Chanyeol yang melihatnya langsung menghapus air mata tersebut dengan sapu tangan miliknya. Sungguh, dia paling tidak tega jika melihat ada seorang gadis yang menangis di hadapannya. “Uljimayo ...,” katanya pelan. “Menangis tidak akan menyelesaikan masalahmu.”
Bukannya berhenti menangis, Sehun malah semakin terisak. Dan itu, membuat Chanyeol langsung memeluk gadis itu. Membiarkannya menangis di permukaan dada bidangnya. “Baiklah. Kalau begitu, menangislah ... jika itu bisa membuatmu tenang.”
Beberapa menit kemudian ....
Sehun akhirnya melepaskan pelukannya saat ia sudah mulai merasa tenang. Dihapusnya jejak-jejak air mata yang masih tersisa di pipinya dengan sapu tangan milik Chanyeol tadi. Gadis itu kemudian menghela napas panjang. Lalu, ia menatap Chanyeol sambil menyunggingkan senyum tipis.
“Apa kau sudah merasa lebih baik?” tanya Chanyeol.
“Ne. Terima kasih,” jawab Sehun.
Chanyeol tersenyum. “Sama-sama,” balasnya.
***bad***
Jam baru menunjukkan pukul 15.12 waktu setempat. Namun, Sehun sudah pulang dari sekolahnya. Mood yang kurang begitu baik pasca berdebat dengan ayahnya tadi, tidak memungkinkan ia untuk mengikuti pelajaran sampai habis. Ya, meskipun dalam mood baik pun, gadis itu akan tetap membolos juga.
Sehun berjalan memasuki rumahnya dengan wajah datar. Terlalu malas rasanya untuk sekadar mengucap 'permisi' atau pun yang lainnya. Tidak akan ada yang menyahut juga.

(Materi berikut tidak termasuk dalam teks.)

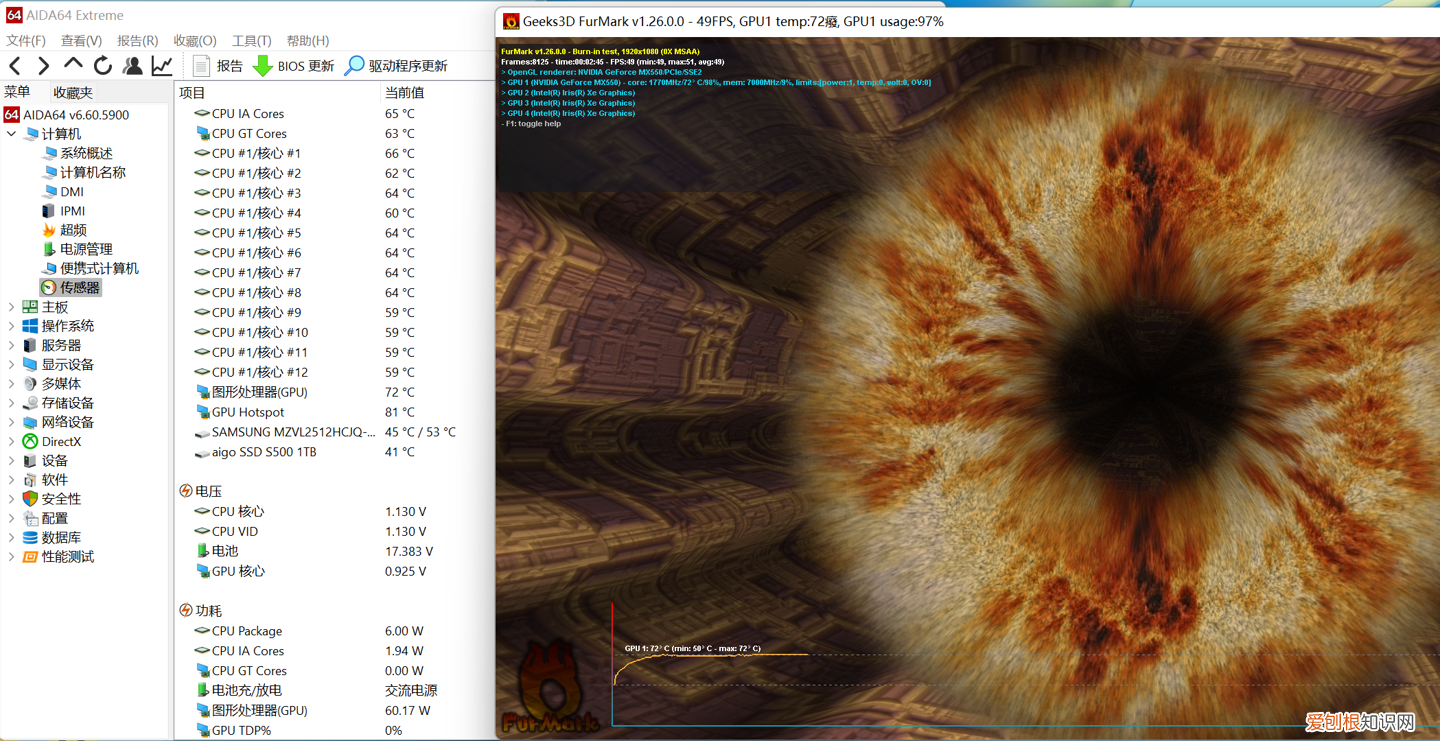
Task: Click the Refresh icon in toolbar
Action: pyautogui.click(x=102, y=66)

“Nanti buat makan malam, kau mau memasak apa?”
“Emm, bagaimana kalau kita makan di restoran saja?”
“Boleh. Itu ide yang bagus.”
“Kau tidak masalah, 'kan?”
“Tentu saja tidak. Sekalian, kita jalan-jalan.”
Sehun mendesah saat melihat ayah dan ibu tirinya sedang duduk berdua di sofa ruang keluarga. Mereka bahkan sama sekali tak melihat kedatangannya. Terlalu sibuk dengan urusannya sendiri. Gadis itu tersenyum miris dan kemudian berlalu pergi menuju kamarnya.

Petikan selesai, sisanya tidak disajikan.